Last fall I was filling out a form and realized that I joined the Society of American Foresters in 1974.. which means it’s only two years to fifty. There are many others in the TSW community from the same and earlier time periods. It seems to me that taking the long view (at a foot a year, seedlings I planted are now fifty feet tall) might lead to seeing trends that are otherwise not obvious.
To that end, I’d like to talk about The Sciences That Matter in Policy and How They Think About Things. When I took forest policy as an undergrad at Berkeley, forest policy seemed to be mostly in the hands of the field of economics.
At the time, I thought forest policy was the most boring thing imaginable (the 1872 Mining Law? really?), but here I am.
Later it was determined that the ESA was a good policy tool by environmental groups, as depicted in George Hoberg’s work. So wildlife sciences became key, as for example, Chief Thomas, the Gang of Four, and so on. Yes, there are qualities of science silverback-hood* that are larger than original discipline, but I’m talking about general trends.

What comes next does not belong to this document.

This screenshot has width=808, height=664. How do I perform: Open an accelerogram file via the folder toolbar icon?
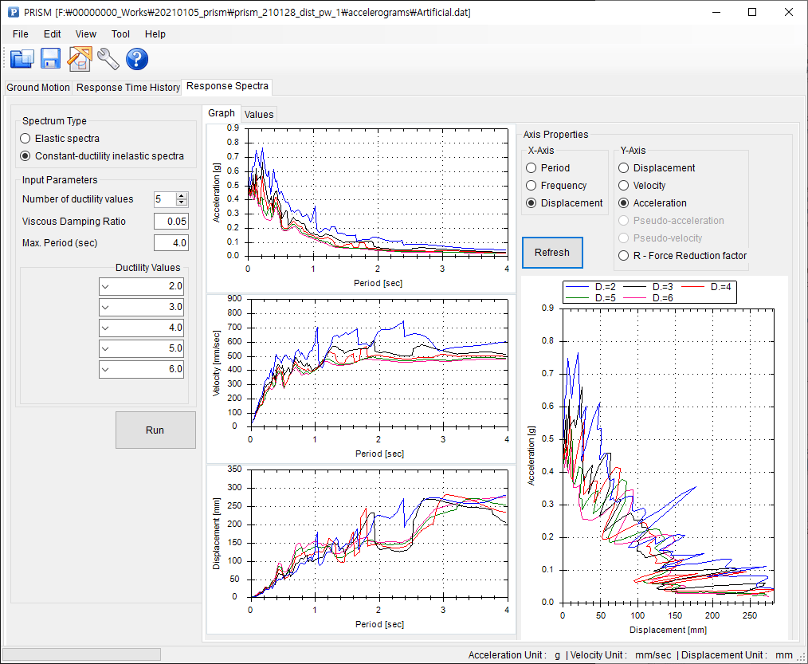(x=22, y=58)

Then somewhere along the lines, folks (I think veg ecologists) came up with the course/fine filter approach. Which wasn’t exactly science itself, but seemingly a common-sensical idea by scientists. If you get have the veg as in the past, you should have the species as in the past. So if you manage that way (course filter) you’ll have fewer endangered species that require protection beyond that. Somehow that transitioned to HRV..as I said during the 2001 Planning Rule discussion.. a full employment program for vegetation ecologists.
As geneticist, I’ve never been a fan of HRV..just pragmatically, it’s too difficult to figure out how things would have been if Europeans hadn’t killed off Native Americans. Or possibly enshrining some post-Native American past as the way things ought to be. In evolutionary biology, change through time in response to changing conditions IS the natural process.
And I think that’s to some degree behind the concept of “restoration”; if that abstraction is taken with it’s usual English meaning. And so it has been. But sometimes “restoration” means “resilience” .. and sometimes it’s a clear concept as in the practices of watershed restoration.
But prioritizing PODs is a completely different kettle of scientific and practitioner fish. The goal is not to restore, or even make forests climate-resilient. The goal of PODS is to help suppression people manage wildfires. It’s pretty clear who the experts are. Fire suppression folks.
If we choose to manage PODs, they will be on the basis of 1) what practicing fire suppression folks think they need including concerns of fish, wildlife, watershed, recreation and so on, with some degree of help from 2) fire modelers who include climate considerations.
So we could be changing from vegetation ecologists being the key policy-relevant science, to fire science being the key policy-relevant science. But being a fire scientist is different from having on-the-ground fire experience. In my experience, this is a wider practitioner to academic gap than in silviculture or wildlife or watershed. So in this case, practitioner, Indigenous, and local knowledge will also be brought into the mix in specific places.
The Forest Service tried to do that with Strategic Fireshed Assessments in California as described in this post. And Don Yasuda’s presentation about “why it didn’t happen”.
Note, I’m just talking location and management of PODs here, not other efforts to promote resilience of forests to fires, for which vegetation ecology, fire science, watersheds and wildlife sciences, and climate science would also be involved. I think it might be hard for some to pass the torch of power gracefully, both with regard to different science disciplines, and perhaps most difficult, to admit that suppression practitioners and Indigenous folks have a key role to play. It’s possible, that for these projects, that the research/academic “science” card will no longer be trump.
* science silverback-hood.. I’ll define as “being a person who gets asked for their opinions in policies beyond the relatively narrow confines of their own discipline.” I call it silverback-hood because in my experience it’s been mostly males, at least in forest policy.
“So we could be changing from vegetation ecologists being the key policy-relevant science, to fire science being the key policy-relevant science.” No, but fire science may be assuming the role that silviculture used to play in vegetation management projects. The ESA and NFMA viability requirements remain, and the science for achieving them still resides in plant and wildlife ecology.
Hmm.. and yet, some of the key questions around say CASPO is whether treatments to reduce the threat of burning up habitat will protect the species better than leaving the area alone. And whether and how forests will burn in not plant nor wildlife biology. And of course, fish count too. But who are the experts at looking at the probs of fires, intensity and so on?